O Observador contactou o gabinete da advogada Laura Sgrò, que não respondeu até à publicação deste artigo.
Até ao momento, não há notícia de qualquer resposta oficial do Vaticano às queixas apresentadas pelos trabalhadores. Contudo, basta uma rápida pesquisa no Google para encontrar dezenas de intervenções do Papa Francisco sobre direitos dos trabalhadores: já defendeu o direito dos trabalhadores a organizarem-se em sindicatos como forma de garantir proteção laboral; já alertou para as muitas discriminações no mundo do trabalho, e até já apelou à criação de regulamentos internacionais que protejam os trabalhadores do “‘jogo’ da desregulamentação”.

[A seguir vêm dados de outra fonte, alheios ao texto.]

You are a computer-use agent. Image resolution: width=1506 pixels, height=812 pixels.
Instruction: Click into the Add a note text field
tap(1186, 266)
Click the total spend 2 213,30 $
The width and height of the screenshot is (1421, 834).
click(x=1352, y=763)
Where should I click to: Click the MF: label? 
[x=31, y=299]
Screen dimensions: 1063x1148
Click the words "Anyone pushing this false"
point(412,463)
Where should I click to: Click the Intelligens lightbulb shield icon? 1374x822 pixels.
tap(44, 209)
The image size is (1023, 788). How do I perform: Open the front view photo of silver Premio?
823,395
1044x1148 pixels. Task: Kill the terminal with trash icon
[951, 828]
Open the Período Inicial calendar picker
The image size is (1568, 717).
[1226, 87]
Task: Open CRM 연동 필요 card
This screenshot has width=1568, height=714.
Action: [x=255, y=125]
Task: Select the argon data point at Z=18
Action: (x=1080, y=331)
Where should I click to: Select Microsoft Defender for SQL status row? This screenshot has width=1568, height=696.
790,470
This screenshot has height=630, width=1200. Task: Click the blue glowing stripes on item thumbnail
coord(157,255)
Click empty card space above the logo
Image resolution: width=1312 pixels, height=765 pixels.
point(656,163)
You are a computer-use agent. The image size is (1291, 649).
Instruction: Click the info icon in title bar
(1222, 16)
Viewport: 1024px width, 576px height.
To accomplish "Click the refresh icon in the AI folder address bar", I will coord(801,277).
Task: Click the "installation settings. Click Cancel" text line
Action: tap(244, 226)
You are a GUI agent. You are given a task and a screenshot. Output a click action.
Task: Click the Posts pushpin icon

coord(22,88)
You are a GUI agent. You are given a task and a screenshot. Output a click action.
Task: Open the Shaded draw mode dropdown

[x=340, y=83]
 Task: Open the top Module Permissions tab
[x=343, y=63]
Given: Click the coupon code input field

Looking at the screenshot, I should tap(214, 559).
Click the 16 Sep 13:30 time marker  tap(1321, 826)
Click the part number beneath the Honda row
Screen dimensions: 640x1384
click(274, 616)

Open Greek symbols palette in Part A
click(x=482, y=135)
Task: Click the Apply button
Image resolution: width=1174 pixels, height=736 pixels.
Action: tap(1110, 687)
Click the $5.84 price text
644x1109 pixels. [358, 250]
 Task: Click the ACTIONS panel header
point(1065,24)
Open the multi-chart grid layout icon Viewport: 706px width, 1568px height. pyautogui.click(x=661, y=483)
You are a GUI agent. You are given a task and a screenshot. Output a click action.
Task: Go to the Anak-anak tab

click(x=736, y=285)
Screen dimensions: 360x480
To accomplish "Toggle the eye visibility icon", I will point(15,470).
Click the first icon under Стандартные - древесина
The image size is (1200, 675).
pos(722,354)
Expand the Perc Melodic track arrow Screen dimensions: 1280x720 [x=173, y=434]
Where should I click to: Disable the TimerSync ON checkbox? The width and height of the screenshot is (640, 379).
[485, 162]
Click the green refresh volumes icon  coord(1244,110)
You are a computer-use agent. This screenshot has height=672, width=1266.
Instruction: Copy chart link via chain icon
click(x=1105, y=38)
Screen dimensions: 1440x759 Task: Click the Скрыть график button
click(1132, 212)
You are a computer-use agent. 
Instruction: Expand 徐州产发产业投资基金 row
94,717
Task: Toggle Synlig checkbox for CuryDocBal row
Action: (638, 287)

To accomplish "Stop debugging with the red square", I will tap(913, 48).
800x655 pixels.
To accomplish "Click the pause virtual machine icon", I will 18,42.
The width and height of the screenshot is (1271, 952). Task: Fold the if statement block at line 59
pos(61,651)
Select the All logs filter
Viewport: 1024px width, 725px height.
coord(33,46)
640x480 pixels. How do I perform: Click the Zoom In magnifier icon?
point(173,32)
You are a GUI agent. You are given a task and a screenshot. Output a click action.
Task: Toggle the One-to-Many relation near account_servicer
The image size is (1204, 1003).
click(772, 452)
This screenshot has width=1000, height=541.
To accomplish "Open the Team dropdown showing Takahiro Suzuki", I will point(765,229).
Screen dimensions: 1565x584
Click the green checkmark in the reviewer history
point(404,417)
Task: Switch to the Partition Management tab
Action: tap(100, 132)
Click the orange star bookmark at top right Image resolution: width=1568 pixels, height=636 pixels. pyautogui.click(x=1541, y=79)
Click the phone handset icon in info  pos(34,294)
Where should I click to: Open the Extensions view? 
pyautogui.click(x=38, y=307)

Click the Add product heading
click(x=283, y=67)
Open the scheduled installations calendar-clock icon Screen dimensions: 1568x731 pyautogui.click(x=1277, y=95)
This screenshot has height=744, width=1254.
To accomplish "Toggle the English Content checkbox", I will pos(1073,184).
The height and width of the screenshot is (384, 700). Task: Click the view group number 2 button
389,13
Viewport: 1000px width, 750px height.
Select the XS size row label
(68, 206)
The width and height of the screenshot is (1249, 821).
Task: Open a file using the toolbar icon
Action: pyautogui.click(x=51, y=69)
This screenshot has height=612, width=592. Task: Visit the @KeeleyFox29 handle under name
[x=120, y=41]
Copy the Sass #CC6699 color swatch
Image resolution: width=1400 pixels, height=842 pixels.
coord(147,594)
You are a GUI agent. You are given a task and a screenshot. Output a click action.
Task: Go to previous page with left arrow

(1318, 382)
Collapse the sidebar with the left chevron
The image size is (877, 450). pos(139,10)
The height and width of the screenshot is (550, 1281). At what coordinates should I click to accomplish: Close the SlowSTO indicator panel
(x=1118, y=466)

Dentro do Vaticano, contudo, os trabalhadores lamentam que o discurso não esteja a ser aplicado: numa Igreja liderada por um Papa que se multiplica em apelos ao diálogo, os trabalhadores do Vaticano queixam-se de não ter qualquer possibilidade de dialogar com a hierarquia. A associação que representa os trabalhadores do Vaticano queixa-se de, simplesmente, não ser ouvida. “Todos estão em silêncio”, lê-se várias vezes na carta aberta, em que a ADLV sublinha o facto de não ter respostas às várias perguntas que faz à hierarquia. “A ADLV escreve, mas os responsáveis, quando questionados, não conseguem dar respostas.”